So the question that needs asking -- and to which as yet there has been no answer -- is this: what could further military action achieve and what would be the end goal of such action?
The regime may or may not have used chemical weapons in Ghouta. It certainly has used them in the past. According to Human Rights Watch, 85 chemical weapons attacks have been reported in Syria, with around 50 attributed to the regime.
Yet the evidence for the latest attack is not definitive -- and only an independent inquiry with full powers can provide this. If the kind of action that President Trump describes is really about chemical weapons use, then this must be the next step.
Punishing the regime is the publicly stated rationale. This happened last April, when Trump launched 59 cruise missiles at an airbase in Syria. Was this punishment, or perhaps nothing more than an inconsequential fireworks display?
The base was back up and running within 24 hours. A month later, Russian Foreign Minister Sergey Lavrov was inside the Oval Office, listening to Trump as he handed over classified intelligence.
If the US -- along with its French and British allies -- does launch more strikes, what would be different?
It is hard to identify targets that would have a more effective outcome than the kind of airbase that Trump hit last year. Degrading the Syrian regime's military machine is an option, but it will not prevent the defeat of what is left of the regime's armed Syrian Arab opponents.
Regime change by missiles is not possible. And the West should be wary of the destruction of the state and its institutions -- given the disastrous example of what happened in Iraq.
However, even less clear -- but just as important -- than the immediate outcome of more missiles is Trump's agenda in Syria. One week, he declares he wants to withdraw US forces from Syria; next he is promising that missiles "will be coming, nice and new and 'smart'!"
One moment he embraces the Russians, the next he is goading them. His agenda has never included humanitarian concern for Syrians -- a group of people he has denied entry into the US. He has also cut aid funding to that country.
Trump has consistently outlined two key US aims in Syria, neither of which includes regime change: defeat ISIS and push out Iran.
He believes that ISIS is defeated -- a questionable assumption -- leaving him with Iran.
Iran has been central plank of Trump's otherwise-thin foreign policy since he took office. He wants to tear up the nuclear deal and has befriended both Israel's Prime Minister Benjamin Netanyahu and Saudi Arabia's Crown Prince Mohammed Bin Salman. Both men are fierce critics of Iran.

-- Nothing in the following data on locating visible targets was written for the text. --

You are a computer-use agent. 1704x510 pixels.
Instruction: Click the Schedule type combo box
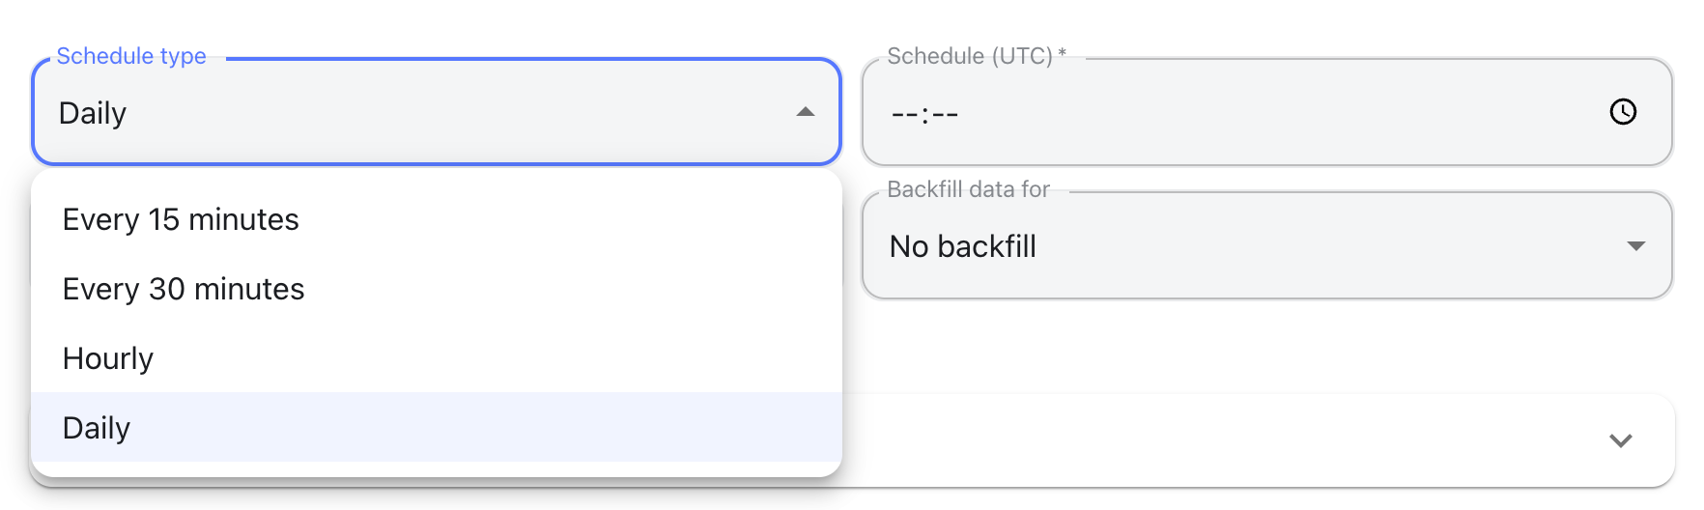[435, 112]
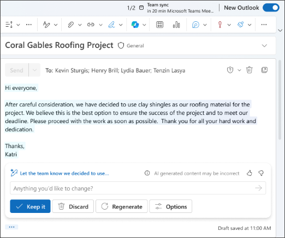Screen dimensions: 285x238
Task: Give thumbs up to AI draft
Action: [x=250, y=173]
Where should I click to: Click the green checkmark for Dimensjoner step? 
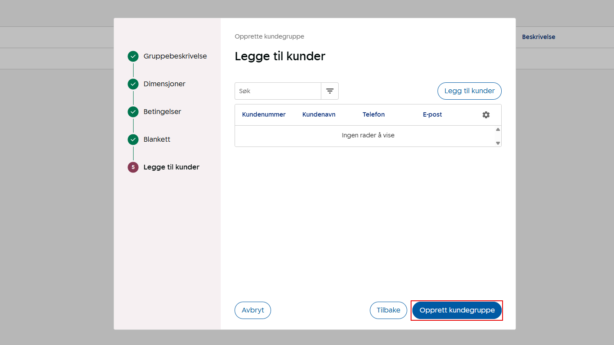[x=133, y=84]
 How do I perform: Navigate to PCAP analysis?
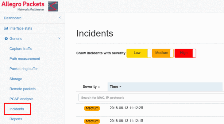coord(21,99)
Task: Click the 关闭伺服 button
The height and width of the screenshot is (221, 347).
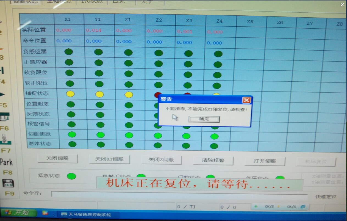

But it isn't just the US that wants rid of Iran. It is pretty much every single other actor operating in Syria, including Israel, Turkey, the Gulf States and -- yes -- Russia.
And what has been the impact of Trump's threat inside Syria? The Syrian regime has had to turn to Russia as the sole power that can protect it from the US. Russia's influence has been boosted because simply, the Iranians cannot scare off the Americans.
Remember, it is not Russia's presence in Syria that Trump has a problem with -- it is Iran's.
As this drama unfolds, watch carefully for how it impacts Iran. You might get more of a clue as to the President's ultimate endgame in the Middle East.